A Multi-Modal Robotic Framework for Physical GUI Interaction Testing
Wed 15 Apr 2026 15:30 - 16:00 at Catering and Exhibition Hall (Europa I to IV) - Doctoral Symposium Poster Session (Wednesday)
Automated testing of mobile applications remains challenging when the goal is to reproduce realistic user interactions and verify GUI behavior without relying on invasive mechanisms such as instrumentation or ADB-level control. Traditional approaches like DLD and R-DLD detect data loss caused by activity restarts, but their dependence on system-level access limits applicability across real devices and heterogeneous environments.
This doctoral research proposes \textbf{RFNIT}, a multi-modal, non-invasive robotic framework for physical GUI interaction testing on smartphones. RFNIT enables end-to-end automation that perceives the device state through external sensing and performs physical interactions that closely approximate human behavior while preserving reproducibility and precision.

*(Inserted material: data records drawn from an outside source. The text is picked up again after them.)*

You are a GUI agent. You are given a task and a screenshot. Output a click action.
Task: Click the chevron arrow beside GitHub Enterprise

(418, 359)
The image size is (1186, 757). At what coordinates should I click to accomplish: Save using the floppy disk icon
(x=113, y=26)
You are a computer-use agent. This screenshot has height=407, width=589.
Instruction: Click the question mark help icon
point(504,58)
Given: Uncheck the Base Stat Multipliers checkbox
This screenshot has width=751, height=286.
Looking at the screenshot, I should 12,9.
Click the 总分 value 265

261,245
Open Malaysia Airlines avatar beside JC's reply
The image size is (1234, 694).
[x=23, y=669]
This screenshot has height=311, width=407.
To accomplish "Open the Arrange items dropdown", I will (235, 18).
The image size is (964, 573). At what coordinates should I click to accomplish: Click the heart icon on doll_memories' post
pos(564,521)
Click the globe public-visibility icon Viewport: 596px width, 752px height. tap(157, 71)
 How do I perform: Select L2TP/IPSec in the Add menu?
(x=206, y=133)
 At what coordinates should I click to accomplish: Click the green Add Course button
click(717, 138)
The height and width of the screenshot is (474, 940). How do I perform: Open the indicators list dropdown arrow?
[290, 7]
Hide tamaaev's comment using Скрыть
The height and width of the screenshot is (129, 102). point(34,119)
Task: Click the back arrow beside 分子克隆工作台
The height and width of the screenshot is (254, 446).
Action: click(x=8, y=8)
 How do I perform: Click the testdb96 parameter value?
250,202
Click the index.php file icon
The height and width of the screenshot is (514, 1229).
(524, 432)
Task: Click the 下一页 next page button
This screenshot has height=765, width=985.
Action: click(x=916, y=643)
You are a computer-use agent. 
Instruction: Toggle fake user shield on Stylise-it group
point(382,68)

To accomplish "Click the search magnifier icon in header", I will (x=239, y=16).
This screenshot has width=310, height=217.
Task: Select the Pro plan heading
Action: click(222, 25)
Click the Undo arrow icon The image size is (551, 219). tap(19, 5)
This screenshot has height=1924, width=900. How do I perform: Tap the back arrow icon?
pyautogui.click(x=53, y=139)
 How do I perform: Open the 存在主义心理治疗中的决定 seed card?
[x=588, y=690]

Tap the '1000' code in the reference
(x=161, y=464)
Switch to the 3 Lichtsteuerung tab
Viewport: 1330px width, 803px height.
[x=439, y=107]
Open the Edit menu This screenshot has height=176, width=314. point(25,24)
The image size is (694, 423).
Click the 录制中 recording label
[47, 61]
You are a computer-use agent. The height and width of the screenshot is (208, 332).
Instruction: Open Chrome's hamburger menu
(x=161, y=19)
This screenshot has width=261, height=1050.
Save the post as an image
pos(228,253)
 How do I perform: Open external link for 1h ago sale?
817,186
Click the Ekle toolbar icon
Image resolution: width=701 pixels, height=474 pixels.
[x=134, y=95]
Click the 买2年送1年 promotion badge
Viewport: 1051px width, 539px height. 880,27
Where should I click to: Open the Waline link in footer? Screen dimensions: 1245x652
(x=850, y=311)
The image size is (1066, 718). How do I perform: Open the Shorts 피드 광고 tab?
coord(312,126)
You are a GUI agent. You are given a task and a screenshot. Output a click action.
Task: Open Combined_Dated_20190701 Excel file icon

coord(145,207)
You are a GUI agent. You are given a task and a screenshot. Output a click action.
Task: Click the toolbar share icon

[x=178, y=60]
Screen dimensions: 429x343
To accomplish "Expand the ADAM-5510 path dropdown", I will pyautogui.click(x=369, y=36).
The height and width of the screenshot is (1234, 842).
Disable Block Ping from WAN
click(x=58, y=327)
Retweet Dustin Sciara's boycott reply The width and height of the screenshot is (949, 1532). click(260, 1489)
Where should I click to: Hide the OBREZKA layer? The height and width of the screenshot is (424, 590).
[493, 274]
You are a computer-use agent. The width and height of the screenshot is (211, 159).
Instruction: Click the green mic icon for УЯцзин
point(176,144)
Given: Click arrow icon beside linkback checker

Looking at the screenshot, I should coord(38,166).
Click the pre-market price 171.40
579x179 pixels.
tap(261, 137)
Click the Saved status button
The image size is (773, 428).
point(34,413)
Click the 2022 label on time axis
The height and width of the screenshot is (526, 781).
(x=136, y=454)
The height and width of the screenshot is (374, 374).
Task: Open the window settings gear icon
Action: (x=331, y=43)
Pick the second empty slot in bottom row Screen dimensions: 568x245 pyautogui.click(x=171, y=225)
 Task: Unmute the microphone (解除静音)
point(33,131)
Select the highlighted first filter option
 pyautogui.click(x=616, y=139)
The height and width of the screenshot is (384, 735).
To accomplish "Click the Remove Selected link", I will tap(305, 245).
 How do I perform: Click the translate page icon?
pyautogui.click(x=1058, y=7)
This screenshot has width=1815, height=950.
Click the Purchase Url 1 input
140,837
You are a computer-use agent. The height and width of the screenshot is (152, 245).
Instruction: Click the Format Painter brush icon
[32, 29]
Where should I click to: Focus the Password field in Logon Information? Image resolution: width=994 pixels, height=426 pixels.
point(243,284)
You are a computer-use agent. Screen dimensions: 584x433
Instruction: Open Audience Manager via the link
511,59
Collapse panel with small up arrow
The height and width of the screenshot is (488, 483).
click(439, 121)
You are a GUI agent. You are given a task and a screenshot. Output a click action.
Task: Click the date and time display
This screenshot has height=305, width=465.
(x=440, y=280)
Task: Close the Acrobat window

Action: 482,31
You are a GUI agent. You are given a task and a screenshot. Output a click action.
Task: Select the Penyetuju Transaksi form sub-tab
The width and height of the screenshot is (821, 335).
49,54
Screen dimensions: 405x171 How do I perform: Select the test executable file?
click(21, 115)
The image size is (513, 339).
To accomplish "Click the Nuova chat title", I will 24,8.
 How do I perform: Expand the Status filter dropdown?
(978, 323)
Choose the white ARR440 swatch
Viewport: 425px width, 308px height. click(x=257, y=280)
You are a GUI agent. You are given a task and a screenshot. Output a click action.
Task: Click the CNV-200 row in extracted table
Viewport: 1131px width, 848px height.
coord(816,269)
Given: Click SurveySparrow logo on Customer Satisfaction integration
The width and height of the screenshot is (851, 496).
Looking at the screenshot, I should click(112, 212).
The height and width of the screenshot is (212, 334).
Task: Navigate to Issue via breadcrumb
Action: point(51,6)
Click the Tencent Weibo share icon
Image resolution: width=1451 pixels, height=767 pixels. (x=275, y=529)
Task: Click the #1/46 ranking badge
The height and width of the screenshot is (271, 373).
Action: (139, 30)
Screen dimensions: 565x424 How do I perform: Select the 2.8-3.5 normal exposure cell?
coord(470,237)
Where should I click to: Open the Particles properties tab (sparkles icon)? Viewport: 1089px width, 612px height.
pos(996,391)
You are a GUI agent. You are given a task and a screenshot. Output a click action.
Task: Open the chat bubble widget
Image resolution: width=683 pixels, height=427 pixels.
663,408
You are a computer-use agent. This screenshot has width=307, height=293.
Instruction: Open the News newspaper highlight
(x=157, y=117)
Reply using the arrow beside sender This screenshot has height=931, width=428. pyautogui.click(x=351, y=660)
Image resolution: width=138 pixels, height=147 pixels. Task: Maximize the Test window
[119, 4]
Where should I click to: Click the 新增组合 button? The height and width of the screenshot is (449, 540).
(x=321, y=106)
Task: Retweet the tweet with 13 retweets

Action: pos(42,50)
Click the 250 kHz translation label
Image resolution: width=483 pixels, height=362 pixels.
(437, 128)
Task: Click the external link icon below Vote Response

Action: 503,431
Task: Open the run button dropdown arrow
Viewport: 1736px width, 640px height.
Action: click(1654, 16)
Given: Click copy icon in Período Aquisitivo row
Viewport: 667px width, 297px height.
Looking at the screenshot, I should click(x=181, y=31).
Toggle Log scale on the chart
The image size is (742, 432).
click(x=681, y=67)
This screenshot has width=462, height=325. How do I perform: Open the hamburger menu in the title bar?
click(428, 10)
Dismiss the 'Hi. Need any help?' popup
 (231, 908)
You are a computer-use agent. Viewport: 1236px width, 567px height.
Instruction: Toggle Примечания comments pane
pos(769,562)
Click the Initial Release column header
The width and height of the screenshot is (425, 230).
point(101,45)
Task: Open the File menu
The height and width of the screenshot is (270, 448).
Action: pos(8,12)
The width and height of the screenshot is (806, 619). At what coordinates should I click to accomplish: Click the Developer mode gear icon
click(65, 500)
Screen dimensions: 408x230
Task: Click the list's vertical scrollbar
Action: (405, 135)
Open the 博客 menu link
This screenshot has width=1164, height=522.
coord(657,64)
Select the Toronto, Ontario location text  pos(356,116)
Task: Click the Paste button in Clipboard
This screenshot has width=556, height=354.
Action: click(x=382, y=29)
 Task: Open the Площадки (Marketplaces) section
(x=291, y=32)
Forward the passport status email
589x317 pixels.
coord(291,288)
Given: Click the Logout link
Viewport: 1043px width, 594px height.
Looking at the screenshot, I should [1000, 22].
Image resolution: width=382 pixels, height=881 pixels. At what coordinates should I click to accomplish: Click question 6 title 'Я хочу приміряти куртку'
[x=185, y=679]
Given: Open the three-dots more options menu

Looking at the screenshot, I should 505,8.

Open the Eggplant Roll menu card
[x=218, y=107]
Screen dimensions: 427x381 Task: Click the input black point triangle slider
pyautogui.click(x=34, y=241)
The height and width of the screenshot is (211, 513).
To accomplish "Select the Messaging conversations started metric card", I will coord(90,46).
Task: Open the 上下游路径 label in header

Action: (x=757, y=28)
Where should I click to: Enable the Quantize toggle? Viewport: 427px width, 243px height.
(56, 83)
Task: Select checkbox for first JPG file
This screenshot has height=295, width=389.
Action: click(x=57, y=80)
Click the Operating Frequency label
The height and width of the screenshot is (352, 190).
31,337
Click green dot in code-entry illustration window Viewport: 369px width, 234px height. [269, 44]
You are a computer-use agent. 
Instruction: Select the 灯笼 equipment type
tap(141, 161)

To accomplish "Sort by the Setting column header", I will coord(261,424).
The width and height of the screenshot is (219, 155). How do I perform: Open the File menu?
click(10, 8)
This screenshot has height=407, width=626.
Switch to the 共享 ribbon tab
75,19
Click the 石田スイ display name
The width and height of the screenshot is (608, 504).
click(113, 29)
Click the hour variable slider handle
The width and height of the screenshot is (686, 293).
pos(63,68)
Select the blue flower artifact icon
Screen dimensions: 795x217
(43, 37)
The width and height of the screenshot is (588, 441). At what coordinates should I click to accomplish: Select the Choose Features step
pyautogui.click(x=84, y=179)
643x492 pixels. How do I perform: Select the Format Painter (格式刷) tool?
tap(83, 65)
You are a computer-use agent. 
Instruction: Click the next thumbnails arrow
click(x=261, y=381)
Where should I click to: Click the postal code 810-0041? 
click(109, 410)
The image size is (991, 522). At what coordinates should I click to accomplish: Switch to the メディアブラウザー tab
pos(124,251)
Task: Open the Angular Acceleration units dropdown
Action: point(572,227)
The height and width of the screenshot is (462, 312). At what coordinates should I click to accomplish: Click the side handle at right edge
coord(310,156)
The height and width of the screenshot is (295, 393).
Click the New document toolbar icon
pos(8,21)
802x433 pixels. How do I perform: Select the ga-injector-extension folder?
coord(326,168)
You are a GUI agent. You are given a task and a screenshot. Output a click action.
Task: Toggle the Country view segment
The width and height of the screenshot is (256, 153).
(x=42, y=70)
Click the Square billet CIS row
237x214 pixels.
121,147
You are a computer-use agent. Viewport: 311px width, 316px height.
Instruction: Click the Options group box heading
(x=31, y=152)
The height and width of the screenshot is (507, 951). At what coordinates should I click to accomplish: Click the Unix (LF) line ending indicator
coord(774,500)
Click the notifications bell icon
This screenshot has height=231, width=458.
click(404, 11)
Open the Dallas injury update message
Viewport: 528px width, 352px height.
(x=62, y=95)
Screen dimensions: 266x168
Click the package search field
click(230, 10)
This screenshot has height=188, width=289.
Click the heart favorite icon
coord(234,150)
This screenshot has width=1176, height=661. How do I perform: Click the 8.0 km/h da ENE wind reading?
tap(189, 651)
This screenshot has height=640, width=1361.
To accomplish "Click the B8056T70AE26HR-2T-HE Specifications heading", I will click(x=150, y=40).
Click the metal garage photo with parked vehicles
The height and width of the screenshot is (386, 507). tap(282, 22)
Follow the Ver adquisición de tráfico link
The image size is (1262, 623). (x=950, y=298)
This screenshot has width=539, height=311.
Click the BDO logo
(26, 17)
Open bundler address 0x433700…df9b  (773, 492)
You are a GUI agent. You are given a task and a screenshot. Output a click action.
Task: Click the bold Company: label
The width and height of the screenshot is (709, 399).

The framework integrates a vision-based perception module, a reasoning agent powered by large language models (LLMs), and a robotic actuator capable of executing taps, swipes, and other gestures. RFNIT collects multimodal signals—external camera feeds, bounding-box detections, and OCR-extracted text—to identify GUI elements and determine subsequent test actions.
Preliminary results show that RFNIT can successfully recognize buttons, text fields, and virtual keyboards from external images, achieving over 85% visual detection accuracy. Future work will focus on improving robustness under varying lighting conditions, enhancing repeatability across long testing sessions, and expanding coverage of complex GUI states.